The Bot Market
News
31 Mar 2026 · 8 min read

Anthropic leaked its most powerful model from an unsecured bucket: you really can't make this up

By Andy Webb

A vault door standing open with documents spilling out

Oops! Yesterday we wrote about Anthropic's 50-features-in-52-days pace and raised the issue that moving this fast creates coordination problems no one has solved yet. We didn't expect Anthropic to prove the point within 24 hours.

But... here we are.

Anthropic, the company that builds what is arguably the most capable AI system on the planet, the company whose own model just discovered and disrupted a Chinese state-sponsored hacking campaign, the company that warns governments about unprecedented cybersecurity risks, left nearly 3,000 internal documents sitting in a public, unsecured, searchable data store.
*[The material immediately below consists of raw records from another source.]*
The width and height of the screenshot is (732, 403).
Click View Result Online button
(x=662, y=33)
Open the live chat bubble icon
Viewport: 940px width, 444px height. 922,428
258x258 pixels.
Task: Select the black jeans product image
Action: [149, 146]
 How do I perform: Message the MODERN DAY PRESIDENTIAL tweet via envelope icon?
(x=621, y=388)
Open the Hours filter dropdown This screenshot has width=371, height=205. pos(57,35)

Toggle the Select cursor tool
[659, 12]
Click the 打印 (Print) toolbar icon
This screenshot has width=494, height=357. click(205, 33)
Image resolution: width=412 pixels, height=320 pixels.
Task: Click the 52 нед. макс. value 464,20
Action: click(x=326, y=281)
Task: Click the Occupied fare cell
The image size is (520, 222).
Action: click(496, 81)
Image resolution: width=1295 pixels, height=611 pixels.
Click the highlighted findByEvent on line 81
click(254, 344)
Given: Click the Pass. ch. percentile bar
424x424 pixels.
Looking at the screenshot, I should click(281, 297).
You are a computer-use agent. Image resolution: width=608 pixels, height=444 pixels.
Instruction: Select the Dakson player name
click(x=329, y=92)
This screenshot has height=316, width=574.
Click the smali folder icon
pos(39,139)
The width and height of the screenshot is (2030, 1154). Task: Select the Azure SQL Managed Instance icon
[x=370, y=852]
Anyone with a browser could find them. Oh boy!

Among those documents: a draft blog post announcing their next model, Claude Mythos. The most powerful AI they've ever built. A model they themselves describe as posing "unprecedented cybersecurity risks." Leaked, by their own hand, through a misconfigured CMS.

Ohhh the irony.

So, what actually leaked then...

Fortune broke the story on 26 March after cybersecurity researchers Roy Paz from LayerX Security and Alexandre Pauwels from the University of Cambridge independently discovered the exposed data. Close to 3,000 assets linked to Anthropic's blog were publicly accessible: draft posts, PDFs, images, internal memos, and what appears to be structured data for a planned product launch page.

The headline finding: Anthropic has completed training a new model called Claude Mythos, part of a new tier they're calling "Capybara." If those names sound like they were generated during a late-night brainstorming session, you're probably not wrong. Both appear to refer to the same underlying model. Anthropic says the name was chosen to evoke "the deep connective tissue that links together knowledge and ideas." We'd have gone with something less... rodent-like, but... each to their own.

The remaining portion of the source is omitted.